Backup and Restore

I have a node-red application that has been growing for some time.
It works on windows 10 and controls several PLCs on a industrial envinorment.
I make daily backups of the all application (example: c:\hmi_1880), but when I test the same application on another pc, simple just by copying the folder and install node.js and npm I face many complications. What is the best and reliable way (if exists) to make the backups and restore without copy all the flows, one by one.

Thanks,

I'm not familiar with the windows structure, but......

Copy all the .j* files to another directory.

I think it is basically - given you are in the node-red directory:

copy *.j* c:\somewhere_else

If you get what I mean with the c:\somewhere_else

Can you explain what the complications are? Usually, as long as you copy the whole userDir folder (minus the node_modules folder) and do an npm install in the userDir folder on the target, everything should work other than if you have some hardware configuration that is different (e.g. serial ports) or have hard-coded something into your flows that only works on the source (e.g. some kind of IP address maybe).

Thanks for the answers.

I also thought it was as simple as just copying files between directories, and then install node js and node-red.
I tried several times and the problem persist. Does not have nothing to do with drivers or ip address. I think the problem is in the node-red.

  1. Node-red versiona: v2.1.1 and v2.2.2.
  2. Node js versions: 12.19.0 and 16.14.2
  3. The dark theme desapears (strange and don´t accept it anymore)
  4. Some of the ui_text, ui_charts (dashboards elements) disappeared, no matter what I try?

Conclusion, just part of the app works on the new pc. Unless something is missing it´s not a linear process.

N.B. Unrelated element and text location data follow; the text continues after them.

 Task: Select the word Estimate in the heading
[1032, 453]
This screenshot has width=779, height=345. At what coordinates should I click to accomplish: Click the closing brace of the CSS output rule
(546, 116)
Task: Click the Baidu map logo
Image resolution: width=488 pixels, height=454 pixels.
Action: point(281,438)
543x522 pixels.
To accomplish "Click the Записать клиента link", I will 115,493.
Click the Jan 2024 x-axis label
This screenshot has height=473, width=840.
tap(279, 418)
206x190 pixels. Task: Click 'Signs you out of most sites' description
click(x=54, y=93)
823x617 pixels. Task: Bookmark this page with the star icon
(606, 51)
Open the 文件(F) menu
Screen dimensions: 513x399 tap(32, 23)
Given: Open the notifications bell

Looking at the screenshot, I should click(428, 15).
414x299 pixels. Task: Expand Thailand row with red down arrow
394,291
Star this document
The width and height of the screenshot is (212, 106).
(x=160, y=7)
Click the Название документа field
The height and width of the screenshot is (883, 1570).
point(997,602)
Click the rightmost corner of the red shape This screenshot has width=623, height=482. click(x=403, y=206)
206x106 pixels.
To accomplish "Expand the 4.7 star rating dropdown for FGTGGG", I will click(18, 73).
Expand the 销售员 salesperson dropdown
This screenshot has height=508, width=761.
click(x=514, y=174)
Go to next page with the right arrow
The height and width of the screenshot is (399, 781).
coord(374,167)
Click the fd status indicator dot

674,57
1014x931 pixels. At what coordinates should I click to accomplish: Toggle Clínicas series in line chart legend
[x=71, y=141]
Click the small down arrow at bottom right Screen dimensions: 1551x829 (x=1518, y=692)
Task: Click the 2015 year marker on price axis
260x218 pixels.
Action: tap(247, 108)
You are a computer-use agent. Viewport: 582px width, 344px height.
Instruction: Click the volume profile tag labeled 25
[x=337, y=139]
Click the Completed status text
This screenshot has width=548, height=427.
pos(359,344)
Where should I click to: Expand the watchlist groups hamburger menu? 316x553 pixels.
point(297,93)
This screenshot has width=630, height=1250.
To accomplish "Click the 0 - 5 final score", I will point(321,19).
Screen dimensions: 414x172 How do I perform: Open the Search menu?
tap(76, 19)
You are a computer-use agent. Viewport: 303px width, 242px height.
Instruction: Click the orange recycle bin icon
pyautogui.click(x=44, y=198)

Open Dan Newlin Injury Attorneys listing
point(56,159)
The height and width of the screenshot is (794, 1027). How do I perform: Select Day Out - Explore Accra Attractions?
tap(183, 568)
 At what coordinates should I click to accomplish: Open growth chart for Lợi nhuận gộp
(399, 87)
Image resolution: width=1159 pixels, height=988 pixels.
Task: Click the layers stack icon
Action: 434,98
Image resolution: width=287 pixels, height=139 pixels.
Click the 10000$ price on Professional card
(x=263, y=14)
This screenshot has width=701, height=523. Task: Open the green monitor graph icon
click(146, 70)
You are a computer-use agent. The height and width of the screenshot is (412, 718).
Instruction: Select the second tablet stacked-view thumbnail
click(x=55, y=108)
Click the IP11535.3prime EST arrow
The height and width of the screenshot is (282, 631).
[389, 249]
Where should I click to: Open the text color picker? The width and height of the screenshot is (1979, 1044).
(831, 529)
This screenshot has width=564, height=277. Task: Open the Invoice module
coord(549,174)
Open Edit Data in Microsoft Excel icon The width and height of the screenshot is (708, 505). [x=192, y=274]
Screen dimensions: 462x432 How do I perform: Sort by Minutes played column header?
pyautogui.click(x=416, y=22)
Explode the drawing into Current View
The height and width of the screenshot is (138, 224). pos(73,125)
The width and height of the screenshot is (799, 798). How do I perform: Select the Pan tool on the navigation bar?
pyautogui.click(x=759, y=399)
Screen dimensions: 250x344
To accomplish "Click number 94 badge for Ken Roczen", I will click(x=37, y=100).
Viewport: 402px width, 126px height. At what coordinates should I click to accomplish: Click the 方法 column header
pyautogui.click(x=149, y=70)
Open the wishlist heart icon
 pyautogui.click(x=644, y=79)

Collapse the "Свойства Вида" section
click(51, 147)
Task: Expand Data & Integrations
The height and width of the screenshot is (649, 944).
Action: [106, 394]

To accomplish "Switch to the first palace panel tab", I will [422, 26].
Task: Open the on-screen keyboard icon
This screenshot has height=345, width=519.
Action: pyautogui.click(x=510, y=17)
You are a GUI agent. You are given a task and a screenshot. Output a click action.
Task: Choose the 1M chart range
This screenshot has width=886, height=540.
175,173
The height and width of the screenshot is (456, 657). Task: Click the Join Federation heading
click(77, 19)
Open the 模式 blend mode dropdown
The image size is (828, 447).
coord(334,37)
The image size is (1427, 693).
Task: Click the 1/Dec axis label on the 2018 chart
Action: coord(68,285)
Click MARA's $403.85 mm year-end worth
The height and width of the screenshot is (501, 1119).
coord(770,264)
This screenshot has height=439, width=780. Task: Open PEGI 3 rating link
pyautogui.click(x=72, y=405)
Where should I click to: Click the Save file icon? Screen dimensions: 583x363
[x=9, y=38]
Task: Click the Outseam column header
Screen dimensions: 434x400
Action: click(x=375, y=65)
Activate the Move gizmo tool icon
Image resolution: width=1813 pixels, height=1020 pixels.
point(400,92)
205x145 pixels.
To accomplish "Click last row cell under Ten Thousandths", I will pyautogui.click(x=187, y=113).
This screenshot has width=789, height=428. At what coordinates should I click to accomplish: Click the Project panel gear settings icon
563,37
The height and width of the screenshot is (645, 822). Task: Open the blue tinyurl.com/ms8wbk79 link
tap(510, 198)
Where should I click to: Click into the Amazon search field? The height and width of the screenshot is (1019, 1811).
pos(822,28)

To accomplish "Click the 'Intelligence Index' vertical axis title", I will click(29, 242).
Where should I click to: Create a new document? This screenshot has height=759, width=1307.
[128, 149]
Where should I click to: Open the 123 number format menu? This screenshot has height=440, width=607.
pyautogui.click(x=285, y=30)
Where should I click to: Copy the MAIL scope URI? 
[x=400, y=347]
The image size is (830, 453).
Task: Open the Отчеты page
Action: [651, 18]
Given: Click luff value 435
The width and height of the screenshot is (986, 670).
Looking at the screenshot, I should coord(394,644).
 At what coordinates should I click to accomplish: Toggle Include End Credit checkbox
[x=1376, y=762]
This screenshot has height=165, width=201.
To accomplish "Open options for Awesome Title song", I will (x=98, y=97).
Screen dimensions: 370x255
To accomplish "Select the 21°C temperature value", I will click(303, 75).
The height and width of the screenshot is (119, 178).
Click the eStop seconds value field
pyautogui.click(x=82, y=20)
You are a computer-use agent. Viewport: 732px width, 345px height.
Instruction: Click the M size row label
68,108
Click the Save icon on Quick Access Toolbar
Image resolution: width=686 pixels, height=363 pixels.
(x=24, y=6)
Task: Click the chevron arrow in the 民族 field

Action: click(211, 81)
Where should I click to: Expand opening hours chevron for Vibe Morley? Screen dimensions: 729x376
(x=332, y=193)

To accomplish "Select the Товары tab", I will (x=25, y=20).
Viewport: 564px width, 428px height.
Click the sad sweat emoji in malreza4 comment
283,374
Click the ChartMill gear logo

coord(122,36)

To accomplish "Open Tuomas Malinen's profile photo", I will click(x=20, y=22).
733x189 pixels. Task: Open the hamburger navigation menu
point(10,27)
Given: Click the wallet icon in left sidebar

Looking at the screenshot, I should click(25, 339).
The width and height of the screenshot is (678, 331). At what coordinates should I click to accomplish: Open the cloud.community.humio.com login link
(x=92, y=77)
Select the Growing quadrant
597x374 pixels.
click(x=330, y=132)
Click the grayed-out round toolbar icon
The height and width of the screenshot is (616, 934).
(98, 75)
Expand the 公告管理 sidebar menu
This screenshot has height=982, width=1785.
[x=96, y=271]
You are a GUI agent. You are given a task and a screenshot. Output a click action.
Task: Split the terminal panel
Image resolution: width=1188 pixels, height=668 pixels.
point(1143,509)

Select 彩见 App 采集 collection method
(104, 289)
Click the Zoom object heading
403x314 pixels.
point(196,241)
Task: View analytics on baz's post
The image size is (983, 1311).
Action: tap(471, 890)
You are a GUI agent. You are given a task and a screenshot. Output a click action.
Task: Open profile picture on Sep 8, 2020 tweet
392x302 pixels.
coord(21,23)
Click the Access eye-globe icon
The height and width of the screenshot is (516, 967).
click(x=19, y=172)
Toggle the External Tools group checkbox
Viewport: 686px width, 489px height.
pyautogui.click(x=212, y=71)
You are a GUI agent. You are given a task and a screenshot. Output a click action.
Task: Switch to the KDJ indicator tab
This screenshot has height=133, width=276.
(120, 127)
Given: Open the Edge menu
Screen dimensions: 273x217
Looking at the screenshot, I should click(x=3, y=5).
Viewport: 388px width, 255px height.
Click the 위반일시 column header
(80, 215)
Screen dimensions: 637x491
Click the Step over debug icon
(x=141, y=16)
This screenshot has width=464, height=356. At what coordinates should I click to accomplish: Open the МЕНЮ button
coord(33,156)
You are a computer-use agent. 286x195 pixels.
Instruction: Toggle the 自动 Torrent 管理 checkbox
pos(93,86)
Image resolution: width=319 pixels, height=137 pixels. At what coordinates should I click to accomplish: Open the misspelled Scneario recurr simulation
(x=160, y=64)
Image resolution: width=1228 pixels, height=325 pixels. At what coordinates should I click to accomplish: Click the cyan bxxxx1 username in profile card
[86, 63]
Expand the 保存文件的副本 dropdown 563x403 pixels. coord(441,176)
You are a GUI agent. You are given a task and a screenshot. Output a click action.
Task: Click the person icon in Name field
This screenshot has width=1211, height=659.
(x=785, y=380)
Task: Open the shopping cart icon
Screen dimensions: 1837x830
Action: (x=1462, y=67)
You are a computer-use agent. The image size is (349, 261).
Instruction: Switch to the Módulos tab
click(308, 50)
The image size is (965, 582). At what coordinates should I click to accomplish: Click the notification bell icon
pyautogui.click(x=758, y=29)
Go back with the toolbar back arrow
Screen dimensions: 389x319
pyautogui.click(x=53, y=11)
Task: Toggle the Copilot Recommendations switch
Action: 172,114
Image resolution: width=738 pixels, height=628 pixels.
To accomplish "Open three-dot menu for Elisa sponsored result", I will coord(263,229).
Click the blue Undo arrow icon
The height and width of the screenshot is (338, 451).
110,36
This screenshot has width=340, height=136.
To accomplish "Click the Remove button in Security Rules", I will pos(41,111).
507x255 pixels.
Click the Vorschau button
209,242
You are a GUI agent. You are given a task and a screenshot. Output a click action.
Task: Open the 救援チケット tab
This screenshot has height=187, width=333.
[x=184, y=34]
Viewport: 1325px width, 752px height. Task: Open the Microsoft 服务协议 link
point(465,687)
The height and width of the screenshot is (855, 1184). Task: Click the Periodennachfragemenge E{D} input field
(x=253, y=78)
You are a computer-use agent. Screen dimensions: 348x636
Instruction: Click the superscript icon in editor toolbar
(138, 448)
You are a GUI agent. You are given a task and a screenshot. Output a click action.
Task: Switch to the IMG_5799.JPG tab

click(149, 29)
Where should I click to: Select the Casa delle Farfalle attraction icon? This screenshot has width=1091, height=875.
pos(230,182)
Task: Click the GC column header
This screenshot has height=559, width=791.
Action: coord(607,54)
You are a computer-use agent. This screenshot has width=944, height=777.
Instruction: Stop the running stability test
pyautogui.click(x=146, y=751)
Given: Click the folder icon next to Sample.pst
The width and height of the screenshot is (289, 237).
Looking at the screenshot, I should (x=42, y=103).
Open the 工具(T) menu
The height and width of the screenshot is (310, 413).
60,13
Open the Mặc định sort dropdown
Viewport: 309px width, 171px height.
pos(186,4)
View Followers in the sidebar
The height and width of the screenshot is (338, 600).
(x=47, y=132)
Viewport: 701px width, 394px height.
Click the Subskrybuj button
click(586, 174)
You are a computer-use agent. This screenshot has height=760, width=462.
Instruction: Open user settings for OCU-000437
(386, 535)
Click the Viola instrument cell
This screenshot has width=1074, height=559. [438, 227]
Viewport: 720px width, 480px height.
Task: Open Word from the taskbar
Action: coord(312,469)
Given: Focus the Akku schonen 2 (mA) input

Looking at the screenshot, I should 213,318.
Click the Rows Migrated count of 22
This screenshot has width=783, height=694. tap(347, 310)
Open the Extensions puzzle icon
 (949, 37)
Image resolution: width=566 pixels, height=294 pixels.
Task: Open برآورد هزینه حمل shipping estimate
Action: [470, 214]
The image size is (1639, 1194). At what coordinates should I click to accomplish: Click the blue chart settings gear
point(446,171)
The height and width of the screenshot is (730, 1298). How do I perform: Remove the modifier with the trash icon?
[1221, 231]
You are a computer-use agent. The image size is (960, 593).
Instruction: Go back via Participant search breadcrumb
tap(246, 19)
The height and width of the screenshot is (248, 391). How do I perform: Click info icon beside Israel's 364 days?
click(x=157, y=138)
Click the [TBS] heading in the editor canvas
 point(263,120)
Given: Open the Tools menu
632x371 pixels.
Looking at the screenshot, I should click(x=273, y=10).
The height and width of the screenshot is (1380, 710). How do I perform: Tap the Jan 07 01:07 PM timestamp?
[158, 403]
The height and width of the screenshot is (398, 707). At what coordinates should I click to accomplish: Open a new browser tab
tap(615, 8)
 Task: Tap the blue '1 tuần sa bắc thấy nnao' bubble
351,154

Question: Is all configurations files in the app folder? How can I access json files direct?
Is there a way to clean all the files related to node-red previous instalations?

When moving your installation from one system to another, these are the steps i would recommend...

OLD MACHINE

  1. Backup everything in .node-red except node_modules folder

NEW MACHINE

  1. Install git, nodejs & node-red
  2. Run node-red & make sure it works as expected
  3. stop node-red
  4. Copy the files backed up from OLD to NEW
  5. run npm i inside the .node-red folder
  6. Start node-red and test.

NOTE: If your flows are not loaded, it is probably due to the name of them. If they are named something like OldDellPC.json & OldDellPC_creds.json then rename them to flows.json and flows_creds.json then start node-red again.

Thanks again.
I forgot to say that my folder app is not .node-red but something like c:\hmi_App.
If I´m right the ".node-red" folder is the default folder where node-red install the first app.
So I just have to backup my "c:\hmi_App", right ?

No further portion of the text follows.